Which cars have Android Auto?

Nearly every major manufacturer offers Android Auto in its latest cars. It’s usually fitted as standard to premium cars, such as models from Audi and Mercedes, while you may have to pay extra for it to be fitted to cars at the more affordable end of the spectrum.

Notably, you won’t find Android Auto (or Apple CarPlay) in any Tesla model, leaving drivers reliant on the built-in infotainment system instead.

We can’t list every car currently available with Android Auto, because that list would be huge and constantly changing, but more and more cars are now offered with the software. We’d always recommend checking with the dealer first, as specifications can change regularly depending on the model year.

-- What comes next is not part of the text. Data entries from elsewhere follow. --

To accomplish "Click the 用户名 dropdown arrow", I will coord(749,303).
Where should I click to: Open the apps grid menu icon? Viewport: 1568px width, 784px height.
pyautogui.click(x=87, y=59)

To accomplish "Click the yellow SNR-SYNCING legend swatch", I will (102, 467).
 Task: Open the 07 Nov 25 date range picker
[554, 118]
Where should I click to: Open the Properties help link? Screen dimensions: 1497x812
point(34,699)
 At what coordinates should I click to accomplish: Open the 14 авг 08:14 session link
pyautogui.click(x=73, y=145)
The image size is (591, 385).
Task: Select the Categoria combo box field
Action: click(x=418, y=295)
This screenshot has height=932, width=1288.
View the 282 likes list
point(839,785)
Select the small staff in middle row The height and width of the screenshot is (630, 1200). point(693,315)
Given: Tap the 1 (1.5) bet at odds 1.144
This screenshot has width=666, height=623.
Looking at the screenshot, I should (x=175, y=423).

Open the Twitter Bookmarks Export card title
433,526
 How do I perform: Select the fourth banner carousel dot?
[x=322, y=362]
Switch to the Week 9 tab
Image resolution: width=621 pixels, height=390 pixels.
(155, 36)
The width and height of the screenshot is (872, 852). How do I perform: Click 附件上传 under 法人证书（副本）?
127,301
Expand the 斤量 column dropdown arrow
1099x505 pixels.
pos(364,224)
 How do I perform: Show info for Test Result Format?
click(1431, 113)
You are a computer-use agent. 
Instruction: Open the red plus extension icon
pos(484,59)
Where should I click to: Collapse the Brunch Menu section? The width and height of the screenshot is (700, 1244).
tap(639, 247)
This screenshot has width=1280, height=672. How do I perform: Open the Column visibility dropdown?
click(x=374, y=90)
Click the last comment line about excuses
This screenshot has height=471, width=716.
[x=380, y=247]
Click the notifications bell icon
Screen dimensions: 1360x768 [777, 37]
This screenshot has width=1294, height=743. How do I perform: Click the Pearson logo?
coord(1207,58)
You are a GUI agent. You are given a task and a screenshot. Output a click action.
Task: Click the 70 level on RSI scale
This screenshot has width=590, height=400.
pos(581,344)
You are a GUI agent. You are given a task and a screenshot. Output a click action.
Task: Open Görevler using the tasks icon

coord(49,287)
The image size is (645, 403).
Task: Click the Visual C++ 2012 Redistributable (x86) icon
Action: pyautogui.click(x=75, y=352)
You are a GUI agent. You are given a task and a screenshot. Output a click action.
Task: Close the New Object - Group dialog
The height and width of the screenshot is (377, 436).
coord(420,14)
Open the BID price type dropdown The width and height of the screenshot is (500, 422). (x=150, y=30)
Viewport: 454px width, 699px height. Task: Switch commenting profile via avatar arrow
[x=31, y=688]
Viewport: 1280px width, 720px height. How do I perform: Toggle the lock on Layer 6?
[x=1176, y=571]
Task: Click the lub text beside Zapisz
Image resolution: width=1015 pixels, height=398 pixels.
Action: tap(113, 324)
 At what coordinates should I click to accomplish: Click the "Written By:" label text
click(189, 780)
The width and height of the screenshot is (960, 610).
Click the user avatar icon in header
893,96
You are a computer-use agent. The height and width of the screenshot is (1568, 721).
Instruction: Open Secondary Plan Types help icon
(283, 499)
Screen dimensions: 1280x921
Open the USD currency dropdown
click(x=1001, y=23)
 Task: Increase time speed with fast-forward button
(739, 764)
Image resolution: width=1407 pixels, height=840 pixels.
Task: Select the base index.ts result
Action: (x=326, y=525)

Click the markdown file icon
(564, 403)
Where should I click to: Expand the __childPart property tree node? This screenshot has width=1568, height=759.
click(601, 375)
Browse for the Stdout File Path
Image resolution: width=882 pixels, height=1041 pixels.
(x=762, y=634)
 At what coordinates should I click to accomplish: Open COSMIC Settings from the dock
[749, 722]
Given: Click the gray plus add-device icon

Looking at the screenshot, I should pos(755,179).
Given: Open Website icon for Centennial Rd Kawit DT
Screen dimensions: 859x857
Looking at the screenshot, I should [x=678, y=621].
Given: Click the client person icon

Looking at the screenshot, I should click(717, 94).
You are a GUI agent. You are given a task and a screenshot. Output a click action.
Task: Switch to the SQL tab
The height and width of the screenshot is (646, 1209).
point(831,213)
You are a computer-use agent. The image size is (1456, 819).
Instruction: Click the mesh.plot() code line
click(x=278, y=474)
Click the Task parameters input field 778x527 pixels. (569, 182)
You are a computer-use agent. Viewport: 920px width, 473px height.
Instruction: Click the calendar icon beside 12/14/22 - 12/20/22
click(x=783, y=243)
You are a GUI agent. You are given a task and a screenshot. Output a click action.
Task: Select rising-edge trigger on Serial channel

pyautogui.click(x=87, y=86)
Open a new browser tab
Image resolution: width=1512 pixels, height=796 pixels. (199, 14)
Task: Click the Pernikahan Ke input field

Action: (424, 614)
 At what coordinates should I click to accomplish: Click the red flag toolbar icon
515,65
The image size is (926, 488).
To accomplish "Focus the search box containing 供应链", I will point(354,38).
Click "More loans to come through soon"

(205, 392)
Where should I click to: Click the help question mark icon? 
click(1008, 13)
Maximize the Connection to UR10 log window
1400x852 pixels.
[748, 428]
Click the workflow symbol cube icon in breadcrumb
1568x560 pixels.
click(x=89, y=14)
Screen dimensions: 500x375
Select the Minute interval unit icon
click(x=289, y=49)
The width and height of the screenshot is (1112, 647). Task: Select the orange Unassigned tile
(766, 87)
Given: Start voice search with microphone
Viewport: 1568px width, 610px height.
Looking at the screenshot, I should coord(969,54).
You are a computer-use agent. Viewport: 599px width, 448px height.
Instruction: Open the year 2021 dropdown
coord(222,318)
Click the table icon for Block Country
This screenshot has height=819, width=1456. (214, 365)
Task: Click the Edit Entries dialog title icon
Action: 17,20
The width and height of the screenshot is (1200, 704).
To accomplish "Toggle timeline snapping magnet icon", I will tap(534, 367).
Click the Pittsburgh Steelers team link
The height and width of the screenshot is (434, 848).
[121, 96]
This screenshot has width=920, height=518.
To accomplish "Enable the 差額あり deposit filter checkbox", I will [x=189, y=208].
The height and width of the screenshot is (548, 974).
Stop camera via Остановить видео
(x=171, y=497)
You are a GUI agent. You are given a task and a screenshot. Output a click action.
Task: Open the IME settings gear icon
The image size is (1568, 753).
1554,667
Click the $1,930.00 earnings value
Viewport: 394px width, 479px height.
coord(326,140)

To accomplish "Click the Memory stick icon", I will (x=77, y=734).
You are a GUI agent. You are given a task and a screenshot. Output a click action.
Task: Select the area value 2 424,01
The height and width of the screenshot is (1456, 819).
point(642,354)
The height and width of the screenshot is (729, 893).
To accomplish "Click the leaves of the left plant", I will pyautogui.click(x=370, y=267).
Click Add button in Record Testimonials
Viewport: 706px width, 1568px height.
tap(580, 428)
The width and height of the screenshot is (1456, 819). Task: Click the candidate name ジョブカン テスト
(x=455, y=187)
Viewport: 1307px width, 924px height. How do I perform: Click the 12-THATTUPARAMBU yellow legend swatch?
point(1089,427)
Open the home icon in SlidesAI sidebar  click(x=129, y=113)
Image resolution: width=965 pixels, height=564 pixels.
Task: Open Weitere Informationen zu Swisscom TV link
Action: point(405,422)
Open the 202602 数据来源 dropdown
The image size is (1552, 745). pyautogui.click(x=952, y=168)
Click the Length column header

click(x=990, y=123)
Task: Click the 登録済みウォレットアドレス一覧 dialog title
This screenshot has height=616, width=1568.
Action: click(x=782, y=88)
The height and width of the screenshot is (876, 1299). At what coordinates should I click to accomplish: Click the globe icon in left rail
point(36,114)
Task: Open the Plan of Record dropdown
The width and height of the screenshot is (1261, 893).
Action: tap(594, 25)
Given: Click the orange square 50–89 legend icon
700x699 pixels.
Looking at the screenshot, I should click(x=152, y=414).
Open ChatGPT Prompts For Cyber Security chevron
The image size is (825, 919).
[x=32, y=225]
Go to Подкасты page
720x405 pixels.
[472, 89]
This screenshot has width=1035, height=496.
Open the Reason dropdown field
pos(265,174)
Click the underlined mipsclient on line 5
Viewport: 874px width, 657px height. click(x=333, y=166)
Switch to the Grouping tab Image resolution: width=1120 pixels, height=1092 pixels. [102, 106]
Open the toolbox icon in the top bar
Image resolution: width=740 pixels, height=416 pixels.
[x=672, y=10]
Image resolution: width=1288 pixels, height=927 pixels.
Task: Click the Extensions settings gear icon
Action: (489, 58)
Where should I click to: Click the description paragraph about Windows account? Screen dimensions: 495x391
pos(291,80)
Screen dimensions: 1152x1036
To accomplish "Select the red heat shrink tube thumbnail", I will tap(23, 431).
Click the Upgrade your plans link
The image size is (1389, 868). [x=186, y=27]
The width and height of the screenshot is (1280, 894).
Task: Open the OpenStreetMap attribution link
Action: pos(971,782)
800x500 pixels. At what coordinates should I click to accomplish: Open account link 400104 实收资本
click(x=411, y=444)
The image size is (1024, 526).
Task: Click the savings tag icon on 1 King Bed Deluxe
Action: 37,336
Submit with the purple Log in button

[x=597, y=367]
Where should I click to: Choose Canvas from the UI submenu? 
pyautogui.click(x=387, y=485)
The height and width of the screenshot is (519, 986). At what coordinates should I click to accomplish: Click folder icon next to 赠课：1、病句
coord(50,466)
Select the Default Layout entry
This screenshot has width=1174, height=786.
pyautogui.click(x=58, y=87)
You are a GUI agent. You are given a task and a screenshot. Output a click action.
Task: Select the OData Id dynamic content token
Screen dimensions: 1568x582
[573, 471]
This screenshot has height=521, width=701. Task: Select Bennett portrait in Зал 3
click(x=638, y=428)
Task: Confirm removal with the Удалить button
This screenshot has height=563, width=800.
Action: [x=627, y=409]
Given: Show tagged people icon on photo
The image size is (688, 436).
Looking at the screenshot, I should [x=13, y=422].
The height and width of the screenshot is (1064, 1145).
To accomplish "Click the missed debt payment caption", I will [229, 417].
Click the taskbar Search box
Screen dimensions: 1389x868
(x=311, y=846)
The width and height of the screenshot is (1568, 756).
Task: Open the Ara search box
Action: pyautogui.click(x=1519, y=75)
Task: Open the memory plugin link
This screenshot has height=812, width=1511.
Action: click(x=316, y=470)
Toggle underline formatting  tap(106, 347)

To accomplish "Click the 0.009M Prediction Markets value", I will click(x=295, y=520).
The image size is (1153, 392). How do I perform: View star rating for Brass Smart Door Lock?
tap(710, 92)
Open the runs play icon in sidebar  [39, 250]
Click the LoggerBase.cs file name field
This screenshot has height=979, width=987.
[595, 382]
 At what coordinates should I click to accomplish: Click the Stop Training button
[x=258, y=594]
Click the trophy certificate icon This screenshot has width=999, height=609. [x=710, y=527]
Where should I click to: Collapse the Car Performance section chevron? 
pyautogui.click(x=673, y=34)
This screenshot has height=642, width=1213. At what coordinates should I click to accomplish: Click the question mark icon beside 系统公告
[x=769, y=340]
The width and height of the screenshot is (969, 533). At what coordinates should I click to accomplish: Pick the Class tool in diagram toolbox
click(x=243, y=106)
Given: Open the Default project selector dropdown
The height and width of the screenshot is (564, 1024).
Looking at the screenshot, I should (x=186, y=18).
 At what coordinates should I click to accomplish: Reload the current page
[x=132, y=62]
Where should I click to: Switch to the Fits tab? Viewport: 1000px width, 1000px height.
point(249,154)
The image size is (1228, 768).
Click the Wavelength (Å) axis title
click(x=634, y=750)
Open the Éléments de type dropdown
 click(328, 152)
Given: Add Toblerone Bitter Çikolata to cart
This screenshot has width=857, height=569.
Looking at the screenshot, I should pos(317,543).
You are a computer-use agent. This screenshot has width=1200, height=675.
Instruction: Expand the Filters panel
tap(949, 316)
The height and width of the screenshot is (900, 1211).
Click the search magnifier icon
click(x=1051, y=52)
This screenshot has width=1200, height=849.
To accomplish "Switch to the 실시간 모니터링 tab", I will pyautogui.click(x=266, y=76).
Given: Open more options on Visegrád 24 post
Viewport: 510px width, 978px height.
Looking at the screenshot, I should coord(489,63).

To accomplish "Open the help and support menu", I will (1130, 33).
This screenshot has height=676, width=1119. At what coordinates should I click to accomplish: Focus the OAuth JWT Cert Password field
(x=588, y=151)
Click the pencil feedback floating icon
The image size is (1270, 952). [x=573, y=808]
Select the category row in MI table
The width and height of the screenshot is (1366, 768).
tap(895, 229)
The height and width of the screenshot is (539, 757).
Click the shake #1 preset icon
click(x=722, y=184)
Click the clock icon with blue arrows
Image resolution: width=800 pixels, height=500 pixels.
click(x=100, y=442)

However, we usually mention it in our in-depth reviews, so head to our review of the car you’re looking at to see if it has Android Auto and/or Apple CarPlay.

Can I add Android Auto to an older car?

It is possible to add Android Auto to an older car, but it depends on the type of infotainment or stereo system currently in place. You can purchase an aftermarket ‘double DIN’ car stereo system with a touchscreen and Android Auto compatibility, but these will only fit older cars that use the now-obsolete ‘DIN’ stereo dimensions. You’ll struggle to find a replacement system with Android Auto if your car came with a bespoke infotainment screen from the factory.

What’s the difference between Android Auto and Android Automotive?

You may have heard one or both of these terms when reading about in-car connectivity, but despite their confusingly similar names, Android Auto and Android Automotive are two distinct systems designed to serve different purposes.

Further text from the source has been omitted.